There’s a new theory that it was cute little gerbils and not nasty rats which were to blame for spreading bubonic plague. Yeah right. Maybe in Asia, but we don’t have indigenous gerbils in Europe. [Why is it that rats are nasty and dirty unless they’re gerbils or squirrels?]
How self-aware are animals? Well certainly Asian elephants, magpies and great apes are among the species that can self-recognize. But what do animals see in the mirror?
And then we have to ask whether what they see is blue, because there is another theory that no-one could see the colour blue until modern times. It is a theory which I don’t entirely buy … we must have been able to see blue but we may not have decided what to call it.
And here’s another curiosity about sight … It appears that we have fibre optic cables in our eyes which act to separate different colours of light and direct the colours to the correct cones. But it implies that, contrary to what I had been led to believe, we have only red and green sensitive cones and it is the rods which are blue sensitive.
DON’T PANIC but right now you are breathing a potentially dangerous substance: AIR. Maybe you don’t want to know what floats around in this essential ingredient of life but there are guys who make it their job to find out. [Long read]
Still on human biology, here’s a troubled history of the foreskin — albeit a US-centric history. Curious irony: Americans will campaign vigorously against FGM and yet they routinely circumcise their own male children; somehow this does not compute! [Another long read]
So girls, your turn: there is nothing wrong with your sex drive.

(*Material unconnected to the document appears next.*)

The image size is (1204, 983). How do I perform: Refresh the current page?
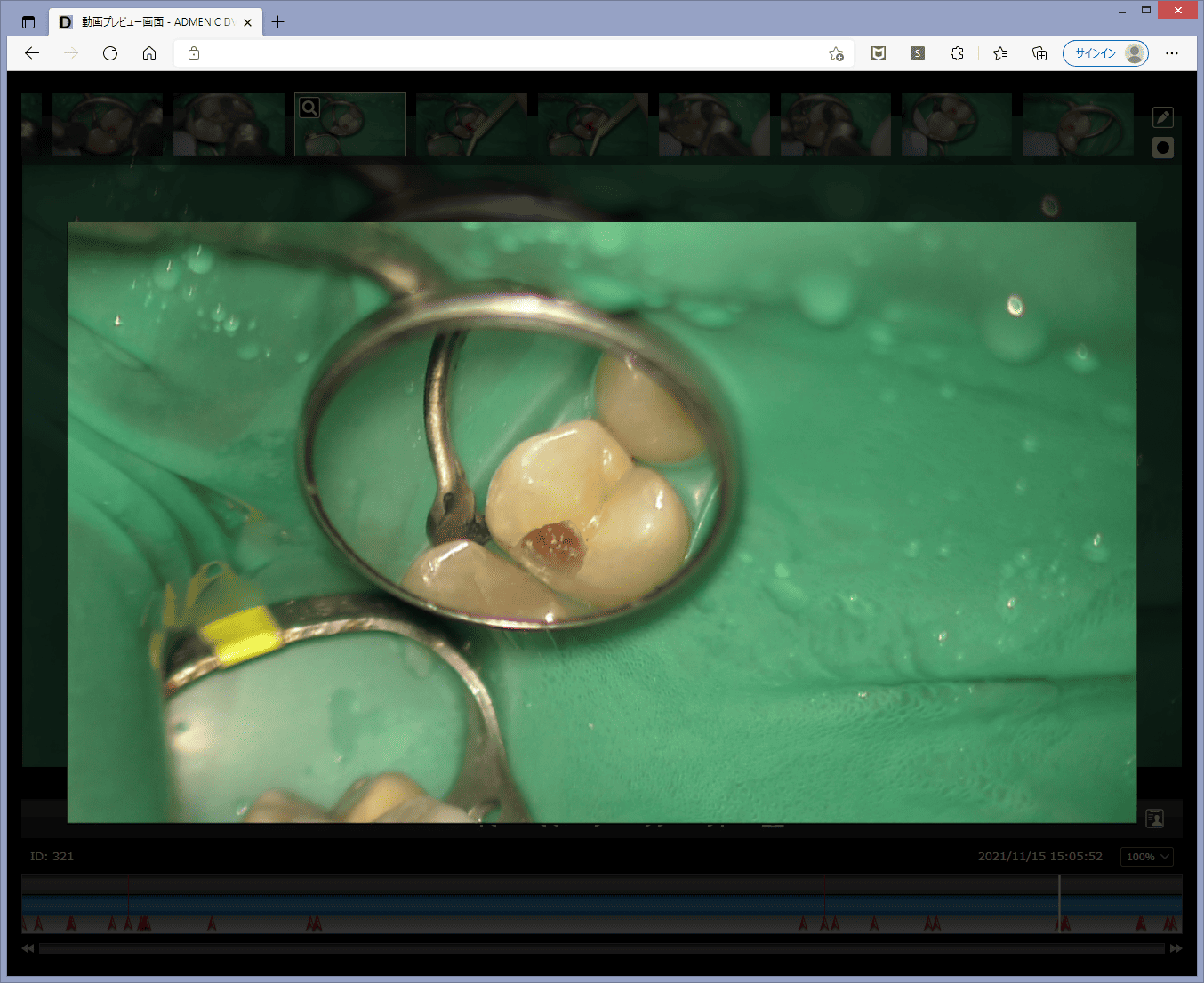[110, 53]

Sex educator Emily Nagoski writes an op-ed in the New York Times. Oh and I’m reading her new book Come as You Are: The Surprising New Science That Will Transform Your Sex Life on which her op-ed is based; it’s well written and very interesting.
So why is it that the menstruation taboo just will not go away?

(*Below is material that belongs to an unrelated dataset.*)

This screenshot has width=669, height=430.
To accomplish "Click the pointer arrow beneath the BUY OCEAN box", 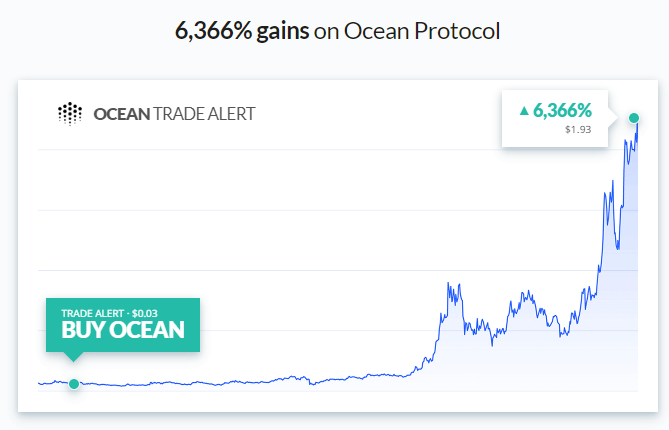I will (x=73, y=357).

It isn’t as great a step to this next item as one might think … What’s it like to have a form of synaesthesia in which you taste words. Pretty horrible when they taste of ordure.
And here’s another curiosity … it seems that after we shake hands with someone of the same sex we surreptitiously smell the palm of our right hand, presumably for scent markers. But we don’t do it if we shake hands with someone of the opposite sex. Guess it has to be more dignified than dogs smelling each other’s bums.

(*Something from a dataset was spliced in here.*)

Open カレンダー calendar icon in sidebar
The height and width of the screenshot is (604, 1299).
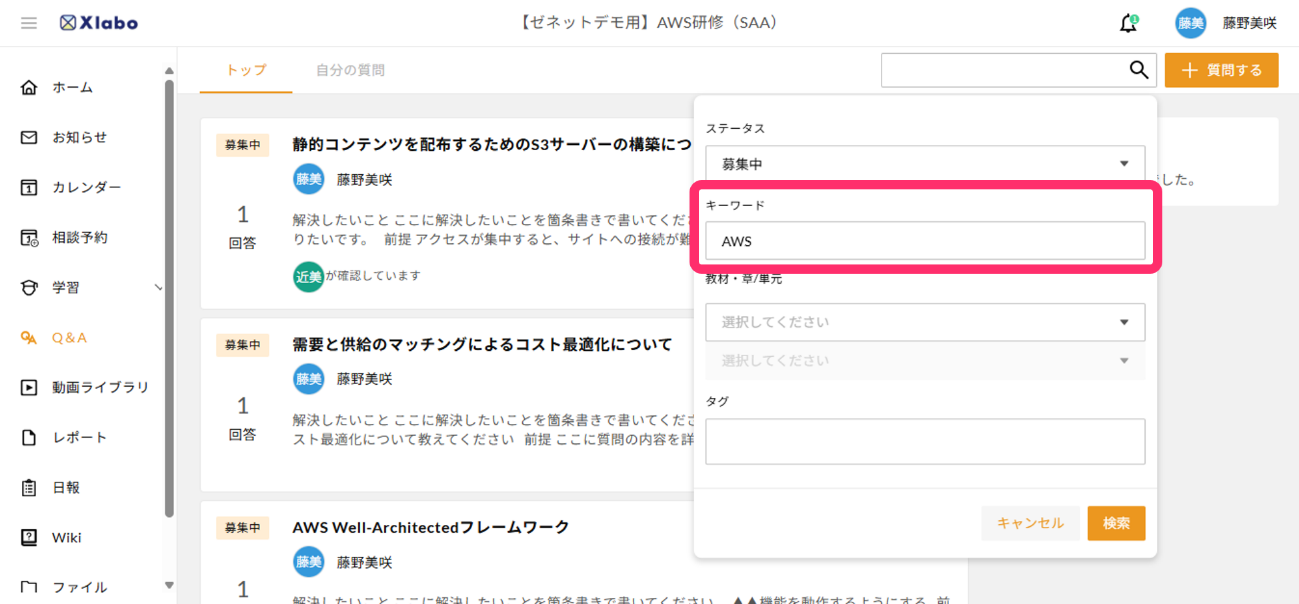pyautogui.click(x=29, y=188)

It seems that Lewis Carroll’s two Alice in Wonderland books reveal some interesting facets of the brain.
Gerardus Mercator was the 16th century cartographer who came up with the projection we mostly still use for mapping the globe onto a sheet of paper. Where it falls down is that it distorts the relative sizes of countries, making those nearer the poles appear larger than they should. There are other projections, of course, but because they are all a 2D mapping of a 3D object all will have distortions somewhere.
From maps to languages … the latest research suggests that Indo-European languages originated about 6000 years ago in the Russian grasslands.
And still on words, here’s a fascinating Guardian piece by Robert Macfarlane on rewilding our language of landscape. [Long read]

And finally here’s a review of Ruth Scurr’s new biography of John Aubrey. Her approach of writing the biography as a sort of diary in Aubrey’s own words is a very interesting approach — I’m reading the book and so far it is a method which works.

Word: Tarantism

Tarantism
1. A hysterical malady, characterized by an extreme impulse to dance, which prevailed in parts of Italy from the 15th to the 17th century, popularly attributed to the bite of the tarantula. The dancing was sometimes held to be a symptom or consequence of the malady, sometimes practised to cure it.
2. Overcoming melancholy by dancing; the uncontrollable urge to dance.


First used in English around 1640, according to the OED the word is derived from the modern Latin tarantismus, Italian tarantismo and French tarentisme which in turn derive from the Italian town of Taranto. However it was popularly associated with Tarantola, the tarantula spider.